## Stated goal
Please replace "GUI agent" with "interface agent" everywhere in the listing below, and keep every other line and character unchanged.

--- begin Exercise materials ---

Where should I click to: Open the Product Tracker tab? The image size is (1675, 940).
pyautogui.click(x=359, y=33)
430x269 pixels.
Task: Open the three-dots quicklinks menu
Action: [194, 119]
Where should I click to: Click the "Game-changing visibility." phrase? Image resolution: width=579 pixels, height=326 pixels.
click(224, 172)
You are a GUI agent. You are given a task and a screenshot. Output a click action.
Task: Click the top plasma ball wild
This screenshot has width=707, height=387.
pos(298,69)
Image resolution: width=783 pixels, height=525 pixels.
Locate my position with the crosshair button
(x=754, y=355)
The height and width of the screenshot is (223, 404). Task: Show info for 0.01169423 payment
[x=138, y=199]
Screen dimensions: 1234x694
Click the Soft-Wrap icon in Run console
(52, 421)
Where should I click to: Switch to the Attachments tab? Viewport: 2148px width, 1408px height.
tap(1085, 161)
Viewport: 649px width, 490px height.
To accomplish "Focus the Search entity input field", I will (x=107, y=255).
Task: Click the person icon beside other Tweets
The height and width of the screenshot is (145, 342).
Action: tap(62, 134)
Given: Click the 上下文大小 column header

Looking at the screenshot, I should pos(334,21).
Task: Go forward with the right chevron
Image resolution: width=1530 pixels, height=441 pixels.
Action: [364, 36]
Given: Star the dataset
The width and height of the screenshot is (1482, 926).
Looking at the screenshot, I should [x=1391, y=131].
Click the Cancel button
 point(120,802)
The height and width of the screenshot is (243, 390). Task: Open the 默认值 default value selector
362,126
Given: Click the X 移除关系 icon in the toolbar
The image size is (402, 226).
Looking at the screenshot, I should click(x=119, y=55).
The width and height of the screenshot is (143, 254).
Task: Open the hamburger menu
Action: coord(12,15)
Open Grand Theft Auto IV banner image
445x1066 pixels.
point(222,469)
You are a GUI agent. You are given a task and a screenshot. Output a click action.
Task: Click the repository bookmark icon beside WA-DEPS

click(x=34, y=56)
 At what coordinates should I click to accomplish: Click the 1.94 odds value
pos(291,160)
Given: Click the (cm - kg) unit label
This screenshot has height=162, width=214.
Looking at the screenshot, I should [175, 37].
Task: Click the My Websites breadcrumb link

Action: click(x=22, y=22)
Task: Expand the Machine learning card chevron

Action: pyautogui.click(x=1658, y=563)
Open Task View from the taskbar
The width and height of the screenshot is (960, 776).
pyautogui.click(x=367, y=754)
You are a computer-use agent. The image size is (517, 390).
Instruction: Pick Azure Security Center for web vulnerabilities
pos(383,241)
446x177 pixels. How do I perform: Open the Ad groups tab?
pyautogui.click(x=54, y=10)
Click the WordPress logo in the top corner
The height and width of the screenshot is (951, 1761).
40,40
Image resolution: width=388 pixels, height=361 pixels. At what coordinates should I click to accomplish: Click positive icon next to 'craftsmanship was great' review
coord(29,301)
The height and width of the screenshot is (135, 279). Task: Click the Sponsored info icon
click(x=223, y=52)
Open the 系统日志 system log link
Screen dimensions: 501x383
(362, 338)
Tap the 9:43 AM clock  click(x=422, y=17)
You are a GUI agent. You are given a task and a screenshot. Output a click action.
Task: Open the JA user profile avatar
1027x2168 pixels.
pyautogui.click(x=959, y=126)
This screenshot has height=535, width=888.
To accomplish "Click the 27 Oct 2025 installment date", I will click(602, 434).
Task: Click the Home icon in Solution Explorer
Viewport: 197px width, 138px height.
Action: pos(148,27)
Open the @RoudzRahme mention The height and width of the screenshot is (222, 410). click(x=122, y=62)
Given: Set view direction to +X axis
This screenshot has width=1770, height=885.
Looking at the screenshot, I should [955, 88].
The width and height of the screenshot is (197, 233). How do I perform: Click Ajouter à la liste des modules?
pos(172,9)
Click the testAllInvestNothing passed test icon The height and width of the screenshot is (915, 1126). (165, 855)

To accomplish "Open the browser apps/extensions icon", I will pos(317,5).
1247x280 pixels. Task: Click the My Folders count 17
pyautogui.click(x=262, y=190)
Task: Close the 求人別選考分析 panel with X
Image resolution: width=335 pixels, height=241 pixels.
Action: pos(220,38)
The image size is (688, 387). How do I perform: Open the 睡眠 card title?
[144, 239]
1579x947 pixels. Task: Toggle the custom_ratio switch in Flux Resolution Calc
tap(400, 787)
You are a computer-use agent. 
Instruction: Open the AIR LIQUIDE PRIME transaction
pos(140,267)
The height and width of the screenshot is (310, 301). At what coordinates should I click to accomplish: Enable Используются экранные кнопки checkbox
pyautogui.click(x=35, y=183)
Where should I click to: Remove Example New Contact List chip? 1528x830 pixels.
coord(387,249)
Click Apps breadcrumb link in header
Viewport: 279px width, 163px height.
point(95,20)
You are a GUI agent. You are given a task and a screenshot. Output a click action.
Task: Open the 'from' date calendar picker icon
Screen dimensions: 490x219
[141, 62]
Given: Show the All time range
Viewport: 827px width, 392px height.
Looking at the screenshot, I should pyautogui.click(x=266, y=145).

--- end Exercise materials ---

## Full solution
Where should I click to: Open the Product Tracker tab? The image size is (1675, 940).
pyautogui.click(x=359, y=33)
430x269 pixels.
Task: Open the three-dots quicklinks menu
Action: [194, 119]
Where should I click to: Click the "Game-changing visibility." phrase? Image resolution: width=579 pixels, height=326 pixels.
click(224, 172)
You are a interface agent. You are given a task and a screenshot. Output a click action.
Task: Click the top plasma ball wild
This screenshot has width=707, height=387.
pos(298,69)
Image resolution: width=783 pixels, height=525 pixels.
Locate my position with the crosshair button
(x=754, y=355)
The height and width of the screenshot is (223, 404). Task: Show info for 0.01169423 payment
[x=138, y=199]
Screen dimensions: 1234x694
Click the Soft-Wrap icon in Run console
(52, 421)
Where should I click to: Switch to the Attachments tab? Viewport: 2148px width, 1408px height.
tap(1085, 161)
Viewport: 649px width, 490px height.
To accomplish "Focus the Search entity input field", I will (x=107, y=255).
Task: Click the person icon beside other Tweets
The height and width of the screenshot is (145, 342).
Action: tap(62, 134)
Given: Click the 上下文大小 column header

Looking at the screenshot, I should pos(334,21).
Task: Go forward with the right chevron
Image resolution: width=1530 pixels, height=441 pixels.
Action: [364, 36]
Given: Star the dataset
The width and height of the screenshot is (1482, 926).
Looking at the screenshot, I should [x=1391, y=131].
Click the Cancel button
 point(120,802)
The height and width of the screenshot is (243, 390). Task: Open the 默认值 default value selector
362,126
Given: Click the X 移除关系 icon in the toolbar
The image size is (402, 226).
Looking at the screenshot, I should click(x=119, y=55).
The width and height of the screenshot is (143, 254).
Task: Open the hamburger menu
Action: coord(12,15)
Open Grand Theft Auto IV banner image
445x1066 pixels.
point(222,469)
You are a interface agent. You are given a task and a screenshot. Output a click action.
Task: Click the repository bookmark icon beside WA-DEPS

click(x=34, y=56)
 At what coordinates should I click to accomplish: Click the 1.94 odds value
pos(291,160)
Given: Click the (cm - kg) unit label
This screenshot has height=162, width=214.
Looking at the screenshot, I should [175, 37].
Task: Click the My Websites breadcrumb link

Action: click(x=22, y=22)
Task: Expand the Machine learning card chevron

Action: pyautogui.click(x=1658, y=563)
Open Task View from the taskbar
The width and height of the screenshot is (960, 776).
pyautogui.click(x=367, y=754)
You are a computer-use agent. The image size is (517, 390).
Instruction: Pick Azure Security Center for web vulnerabilities
pos(383,241)
446x177 pixels. How do I perform: Open the Ad groups tab?
pyautogui.click(x=54, y=10)
Click the WordPress logo in the top corner
The height and width of the screenshot is (951, 1761).
40,40
Image resolution: width=388 pixels, height=361 pixels. At what coordinates should I click to accomplish: Click positive icon next to 'craftsmanship was great' review
coord(29,301)
The height and width of the screenshot is (135, 279). Task: Click the Sponsored info icon
click(x=223, y=52)
Open the 系统日志 system log link
Screen dimensions: 501x383
(362, 338)
Tap the 9:43 AM clock  click(x=422, y=17)
You are a interface agent. You are given a task and a screenshot. Output a click action.
Task: Open the JA user profile avatar
1027x2168 pixels.
pyautogui.click(x=959, y=126)
This screenshot has height=535, width=888.
To accomplish "Click the 27 Oct 2025 installment date", I will click(602, 434).
Task: Click the Home icon in Solution Explorer
Viewport: 197px width, 138px height.
Action: pos(148,27)
Open the @RoudzRahme mention The height and width of the screenshot is (222, 410). click(x=122, y=62)
Given: Set view direction to +X axis
This screenshot has width=1770, height=885.
Looking at the screenshot, I should [955, 88].
The width and height of the screenshot is (197, 233). How do I perform: Click Ajouter à la liste des modules?
pos(172,9)
Click the testAllInvestNothing passed test icon The height and width of the screenshot is (915, 1126). (165, 855)

To accomplish "Open the browser apps/extensions icon", I will pos(317,5).
1247x280 pixels. Task: Click the My Folders count 17
pyautogui.click(x=262, y=190)
Task: Close the 求人別選考分析 panel with X
Image resolution: width=335 pixels, height=241 pixels.
Action: pos(220,38)
The image size is (688, 387). How do I perform: Open the 睡眠 card title?
[144, 239]
1579x947 pixels. Task: Toggle the custom_ratio switch in Flux Resolution Calc
tap(400, 787)
You are a computer-use agent. 
Instruction: Open the AIR LIQUIDE PRIME transaction
pos(140,267)
The height and width of the screenshot is (310, 301). At what coordinates should I click to accomplish: Enable Используются экранные кнопки checkbox
pyautogui.click(x=35, y=183)
Where should I click to: Remove Example New Contact List chip? 1528x830 pixels.
coord(387,249)
Click Apps breadcrumb link in header
Viewport: 279px width, 163px height.
point(95,20)
You are a interface agent. You are given a task and a screenshot. Output a click action.
Task: Open the 'from' date calendar picker icon
Screen dimensions: 490x219
[141, 62]
Given: Show the All time range
Viewport: 827px width, 392px height.
Looking at the screenshot, I should pyautogui.click(x=266, y=145).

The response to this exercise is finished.